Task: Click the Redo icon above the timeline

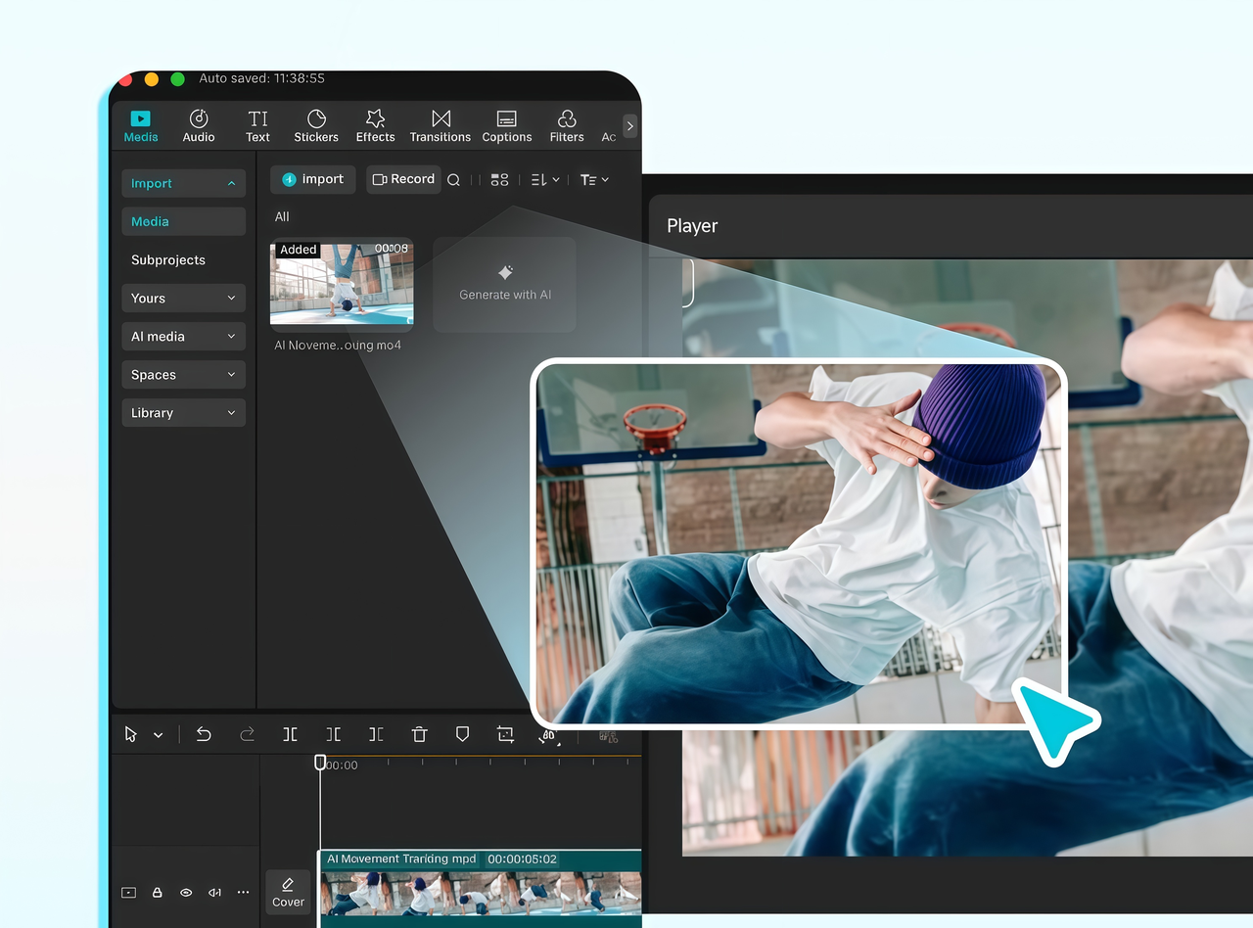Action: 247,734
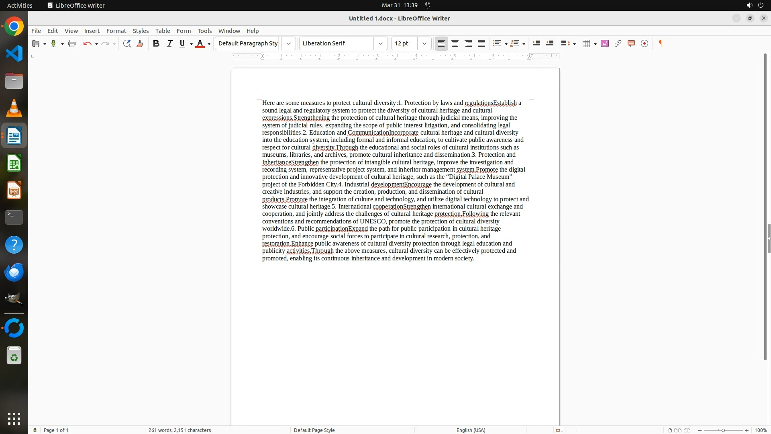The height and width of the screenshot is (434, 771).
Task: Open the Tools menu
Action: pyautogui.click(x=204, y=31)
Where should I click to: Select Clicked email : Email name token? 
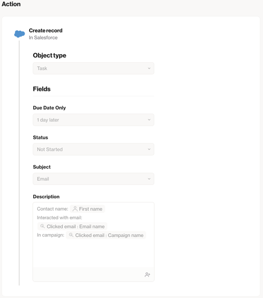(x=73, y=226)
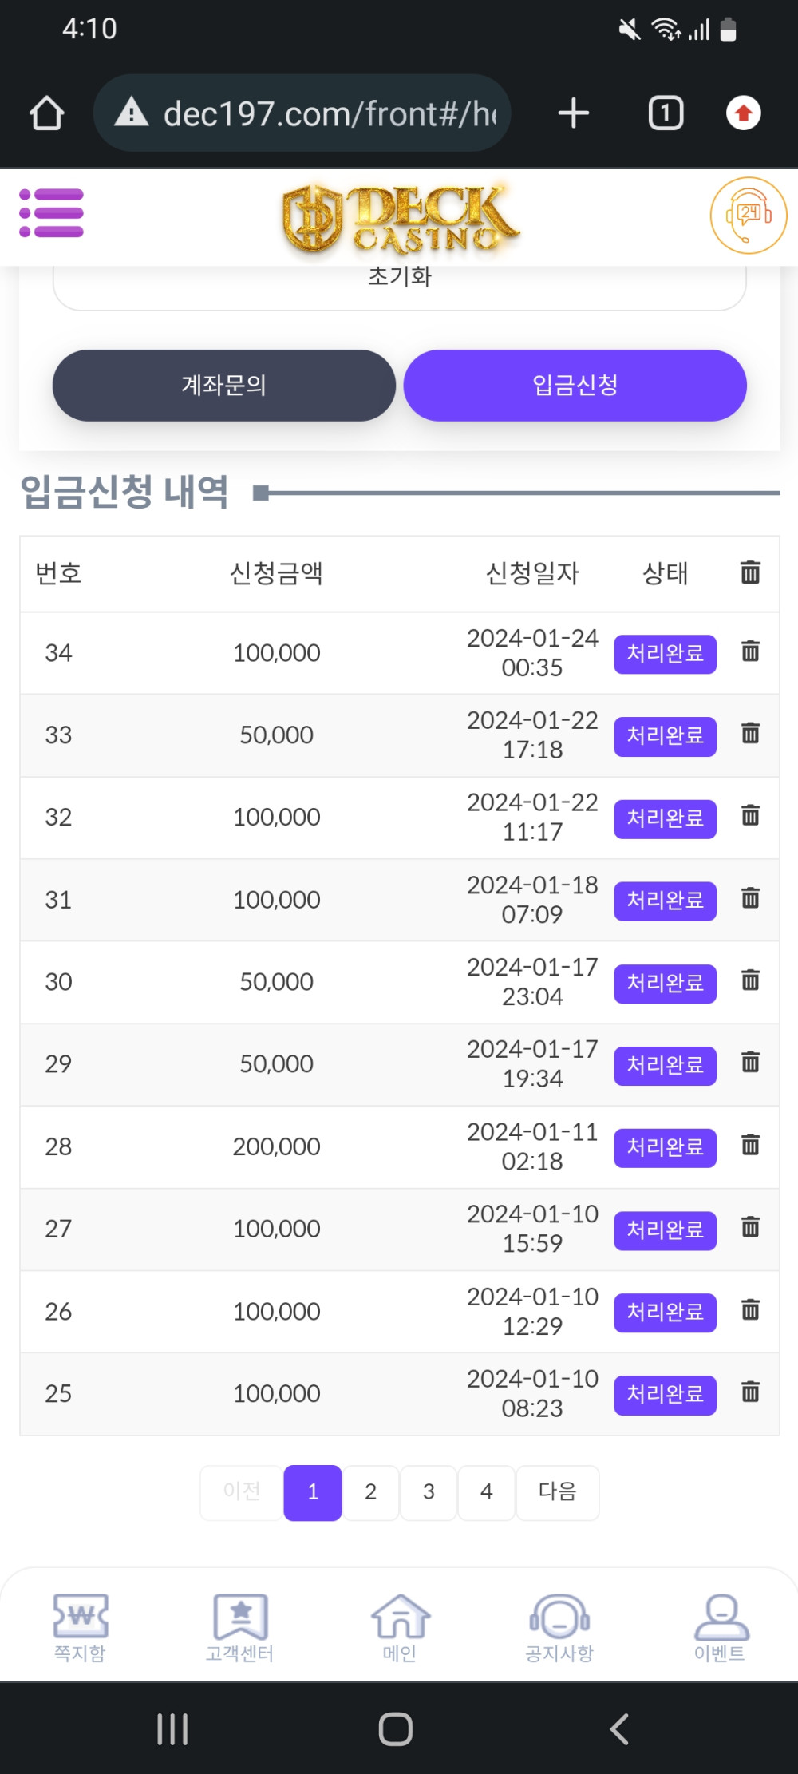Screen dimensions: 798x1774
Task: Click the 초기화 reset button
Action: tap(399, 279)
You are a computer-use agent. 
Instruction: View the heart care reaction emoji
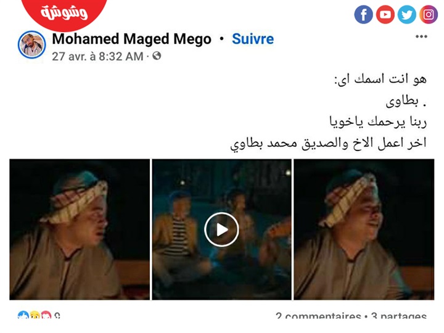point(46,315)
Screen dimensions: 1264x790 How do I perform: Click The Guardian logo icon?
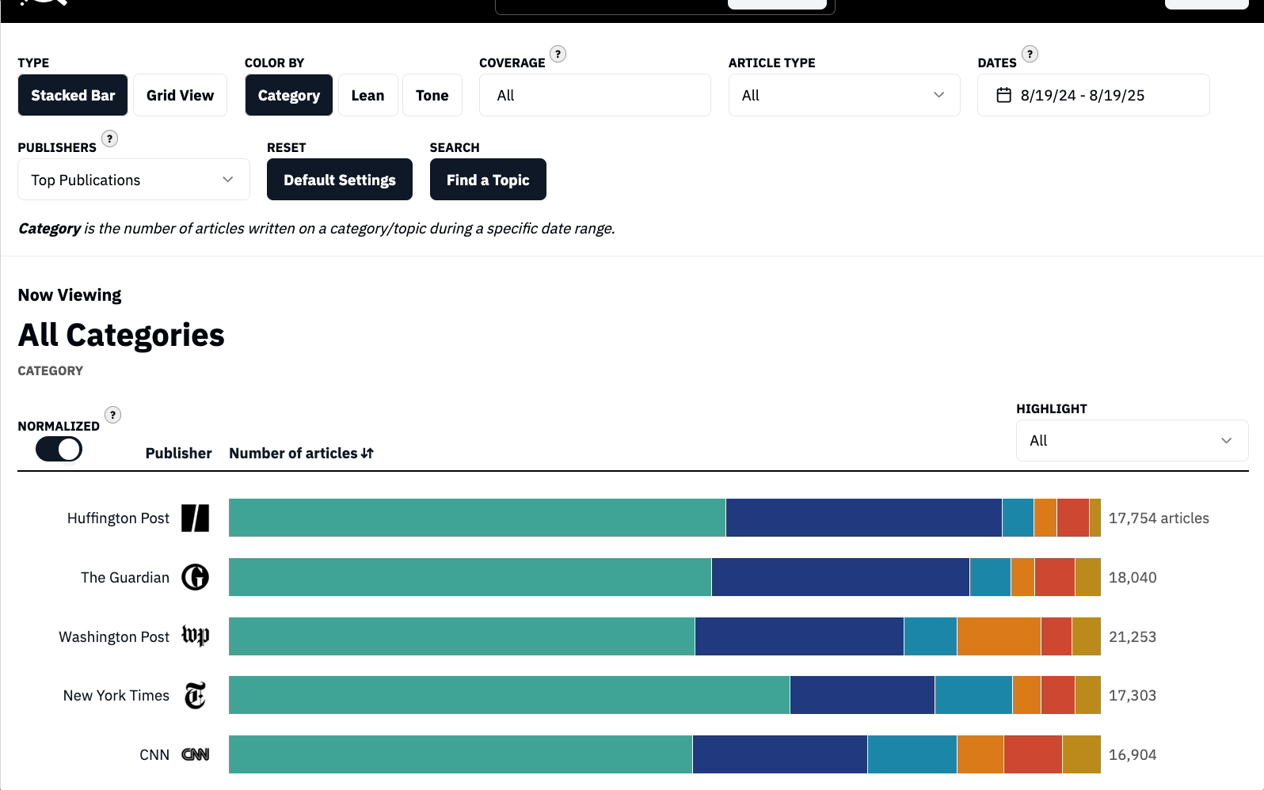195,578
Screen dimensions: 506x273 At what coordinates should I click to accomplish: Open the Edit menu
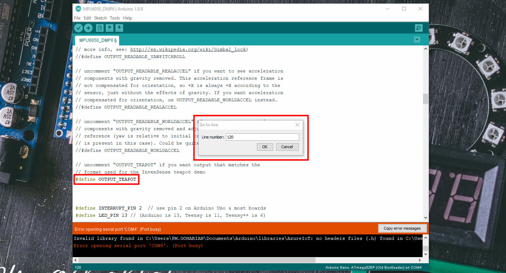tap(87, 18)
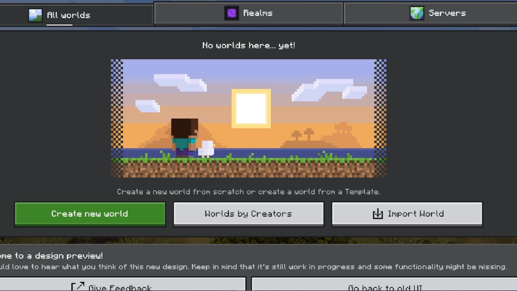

## Brief
Reproduce all the records above word for word, leaving out the pictures.

## Exercise answer
Task: Click the Redo icon above the timeline

Action: 247,734
The height and width of the screenshot is (434, 771).
Task: Open the Tools menu
Action: pyautogui.click(x=204, y=31)
Where should I click to: Select Clicked email : Email name token? 
(x=73, y=226)
Screen dimensions: 798x1774
Task: Click the 초기화 reset button
Action: tap(399, 279)
You are a computer-use agent. 
Instruction: View the heart care reaction emoji
point(46,315)
Screen dimensions: 1264x790 How do I perform: Click The Guardian logo icon?
195,578
Screen dimensions: 506x273 At what coordinates should I click to accomplish: Open the Edit menu
tap(87, 18)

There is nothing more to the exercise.